As the Colorado River approaches dangerous record-level depletion and water pollution and floods along the Mississippi threaten communities and economies in the South and Midwest, companies must consider water-related risks as they plan for the future.
73% of companies assess deforestation risks.
Companies are paying less attention to deforestation risk than they are to climate change and water security. As more forests are cleared for global commodity production, American and Canadian companies will inevitably face increasing risks to their business.
STATE OF PLAY: RISK ASSESSMENT PRACTICES
Less than half of the 64 companies (48%) that responded to
investor requests on all three of CDP’s thematic questionnaires assessed risks
for climate change, water security and deforestation.
Most companies (56.1%) assess water-related risks from direct operations annually. However, more than one third of companies do not assess water-related supply chain risks.

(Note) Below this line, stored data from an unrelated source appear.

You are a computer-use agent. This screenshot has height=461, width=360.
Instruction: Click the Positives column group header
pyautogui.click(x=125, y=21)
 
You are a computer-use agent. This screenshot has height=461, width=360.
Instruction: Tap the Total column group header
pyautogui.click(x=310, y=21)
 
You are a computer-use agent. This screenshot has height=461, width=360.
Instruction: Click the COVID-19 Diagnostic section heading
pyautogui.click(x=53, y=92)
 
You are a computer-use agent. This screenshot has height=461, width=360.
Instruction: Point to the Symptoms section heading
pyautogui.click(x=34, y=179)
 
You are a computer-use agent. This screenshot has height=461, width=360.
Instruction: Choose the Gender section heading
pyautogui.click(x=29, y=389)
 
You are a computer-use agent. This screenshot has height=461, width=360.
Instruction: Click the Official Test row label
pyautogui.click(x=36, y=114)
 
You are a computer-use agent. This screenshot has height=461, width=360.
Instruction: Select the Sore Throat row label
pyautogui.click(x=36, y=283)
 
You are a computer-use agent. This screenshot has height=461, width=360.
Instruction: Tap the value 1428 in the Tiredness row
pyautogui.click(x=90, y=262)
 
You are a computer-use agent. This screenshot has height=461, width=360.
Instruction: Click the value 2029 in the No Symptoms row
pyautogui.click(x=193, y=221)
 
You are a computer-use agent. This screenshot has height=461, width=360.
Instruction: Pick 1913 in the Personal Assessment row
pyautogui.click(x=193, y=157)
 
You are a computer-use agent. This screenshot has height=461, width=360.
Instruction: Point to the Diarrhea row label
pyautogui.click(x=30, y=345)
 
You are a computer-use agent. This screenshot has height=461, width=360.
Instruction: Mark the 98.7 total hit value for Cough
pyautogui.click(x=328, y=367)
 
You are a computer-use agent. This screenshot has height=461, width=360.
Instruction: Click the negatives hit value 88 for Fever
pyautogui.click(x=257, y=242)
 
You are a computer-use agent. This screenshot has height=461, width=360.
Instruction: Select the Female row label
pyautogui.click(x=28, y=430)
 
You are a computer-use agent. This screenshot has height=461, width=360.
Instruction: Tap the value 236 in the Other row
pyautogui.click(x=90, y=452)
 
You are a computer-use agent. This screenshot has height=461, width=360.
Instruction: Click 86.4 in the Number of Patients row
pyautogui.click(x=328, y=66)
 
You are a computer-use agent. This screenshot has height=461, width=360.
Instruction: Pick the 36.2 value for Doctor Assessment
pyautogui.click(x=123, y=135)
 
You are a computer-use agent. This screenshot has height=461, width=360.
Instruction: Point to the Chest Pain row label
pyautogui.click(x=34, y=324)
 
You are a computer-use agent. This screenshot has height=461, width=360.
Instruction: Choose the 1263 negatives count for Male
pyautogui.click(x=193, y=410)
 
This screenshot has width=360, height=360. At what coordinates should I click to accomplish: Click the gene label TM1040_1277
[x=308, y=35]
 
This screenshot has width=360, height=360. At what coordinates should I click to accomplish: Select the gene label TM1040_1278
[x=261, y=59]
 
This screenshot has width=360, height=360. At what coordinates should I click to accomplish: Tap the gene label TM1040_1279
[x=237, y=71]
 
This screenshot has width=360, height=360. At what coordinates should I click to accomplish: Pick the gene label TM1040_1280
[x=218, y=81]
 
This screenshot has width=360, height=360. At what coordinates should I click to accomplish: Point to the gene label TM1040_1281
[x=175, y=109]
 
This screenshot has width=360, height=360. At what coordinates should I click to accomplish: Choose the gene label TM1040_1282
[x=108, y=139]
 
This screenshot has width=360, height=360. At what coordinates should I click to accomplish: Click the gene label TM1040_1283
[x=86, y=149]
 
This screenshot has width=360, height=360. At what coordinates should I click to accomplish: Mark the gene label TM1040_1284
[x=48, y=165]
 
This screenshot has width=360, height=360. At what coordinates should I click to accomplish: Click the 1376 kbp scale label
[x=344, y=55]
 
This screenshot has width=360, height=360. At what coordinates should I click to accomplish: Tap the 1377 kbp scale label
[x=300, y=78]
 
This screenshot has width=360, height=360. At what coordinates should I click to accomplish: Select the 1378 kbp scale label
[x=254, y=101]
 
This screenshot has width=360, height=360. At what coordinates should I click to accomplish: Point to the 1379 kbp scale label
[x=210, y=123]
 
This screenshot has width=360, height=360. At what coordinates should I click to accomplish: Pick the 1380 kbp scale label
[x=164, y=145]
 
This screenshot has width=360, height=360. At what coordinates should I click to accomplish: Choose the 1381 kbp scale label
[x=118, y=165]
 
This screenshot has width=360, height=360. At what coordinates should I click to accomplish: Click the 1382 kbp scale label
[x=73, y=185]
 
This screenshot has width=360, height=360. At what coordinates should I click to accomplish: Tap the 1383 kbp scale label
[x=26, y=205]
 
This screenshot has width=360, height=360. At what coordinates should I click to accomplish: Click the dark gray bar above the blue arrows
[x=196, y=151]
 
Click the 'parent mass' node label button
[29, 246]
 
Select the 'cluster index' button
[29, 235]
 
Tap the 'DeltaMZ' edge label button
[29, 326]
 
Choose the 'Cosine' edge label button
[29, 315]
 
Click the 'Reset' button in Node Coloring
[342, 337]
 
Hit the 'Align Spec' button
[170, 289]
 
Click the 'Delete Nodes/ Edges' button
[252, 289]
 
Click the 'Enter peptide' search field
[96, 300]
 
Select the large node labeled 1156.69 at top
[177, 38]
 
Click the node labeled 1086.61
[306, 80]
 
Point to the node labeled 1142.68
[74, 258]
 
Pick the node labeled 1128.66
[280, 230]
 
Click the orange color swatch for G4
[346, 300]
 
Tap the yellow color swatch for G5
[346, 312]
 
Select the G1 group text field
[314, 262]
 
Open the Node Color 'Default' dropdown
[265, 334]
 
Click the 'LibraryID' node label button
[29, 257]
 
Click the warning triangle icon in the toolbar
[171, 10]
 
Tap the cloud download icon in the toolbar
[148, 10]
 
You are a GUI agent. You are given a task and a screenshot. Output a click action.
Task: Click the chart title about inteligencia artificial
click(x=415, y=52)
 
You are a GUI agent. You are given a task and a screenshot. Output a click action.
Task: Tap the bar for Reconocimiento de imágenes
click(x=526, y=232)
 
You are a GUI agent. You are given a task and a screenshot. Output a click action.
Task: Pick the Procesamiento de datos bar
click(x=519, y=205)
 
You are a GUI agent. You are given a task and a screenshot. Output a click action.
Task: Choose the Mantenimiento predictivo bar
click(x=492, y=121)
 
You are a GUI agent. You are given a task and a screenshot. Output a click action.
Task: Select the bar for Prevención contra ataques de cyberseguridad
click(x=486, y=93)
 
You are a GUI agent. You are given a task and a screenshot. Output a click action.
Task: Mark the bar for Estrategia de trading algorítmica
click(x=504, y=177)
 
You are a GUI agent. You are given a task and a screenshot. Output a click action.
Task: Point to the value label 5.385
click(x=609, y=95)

Failure to act on risks in the value chain comes at a hefty price. Globally, suppliers report a potential loss of US$1 trillion due to environmental risks. Corporations downstream of these supply chains could face resulting costs due to disruption, reputational damage and regulatory changes. Companies must assess supply chain risks in addition to their direct operations risks, and act to mitigate those risks quickly.
Three quarters of companies identify climate-related risks with the potential to financially or strategically impact business.
While a significantly higher proportion of companies reported
climate-related risks than water or forests risks, it is still surprising that
a quarter do not identify substantive climate-related risks. A 2018 U.S. government
report predicted that if significant climate change mitigation doesn’t occur,
the damage will
the American economy by up to 10 percent by century's end. All companies have a mitigation role to play to prevent such an economic impact. Understanding the risks behind that prediction, and their applicability to a certain business activity or company, is an important step in the process.
Less than half of companies (44.8%) do not identify any water-related risks to their direct operations, value chain or both.
It is worrisome that not even half of North American
companies are identifying water-related risks, considering we face a
shortfall of the available global water supply by 2030,
according to WRI. Our entire global economy is vulnerable to the increasing incidents of floods, droughts and pollution, among other water-related risks.
Risk types vary across climate change, water and forests disclosure.
Flooding and the risk of increased concern of negative feedback from stakeholders are common concerns across climate change and water security. Generally, there is more concern with physical risks in water security disclosure, while top climate change risks include market, policy and legal issues. Deforestation risks are largely seen as reputational, not physical.
Our research revealed widespread differences as well as
common trends among the most commonly reported risks by North American
The current state of play in risk assessment by North American companies points to latent risk in the U.S. and Canada. While many companies have identified risks from their environmental assessments, the numbers show there is likely a wide range of undisclosed potential impacts.
North America companies know that disclosure is an essential force for good and an invaluable tool for managing risk. Yet, surprisingly, in 2019 more than 100 of these companies told CDP that they did identify potential impacts that were not disclosed because they were not substantive to the finances or strategy of the business.
While in isolation these risks may not be deemed by companies to be material for an investor, taken in aggregate they may amount to significant potential impacts. For citizens with a stake in the market as a whole and the planet we live on, these aggregated risks may in fact be highly material.
We need to see more thorough risk assessment and disclosure
on both the company level as well as in North America overall to truly
understand the threats posed by climate change and environmental destruction.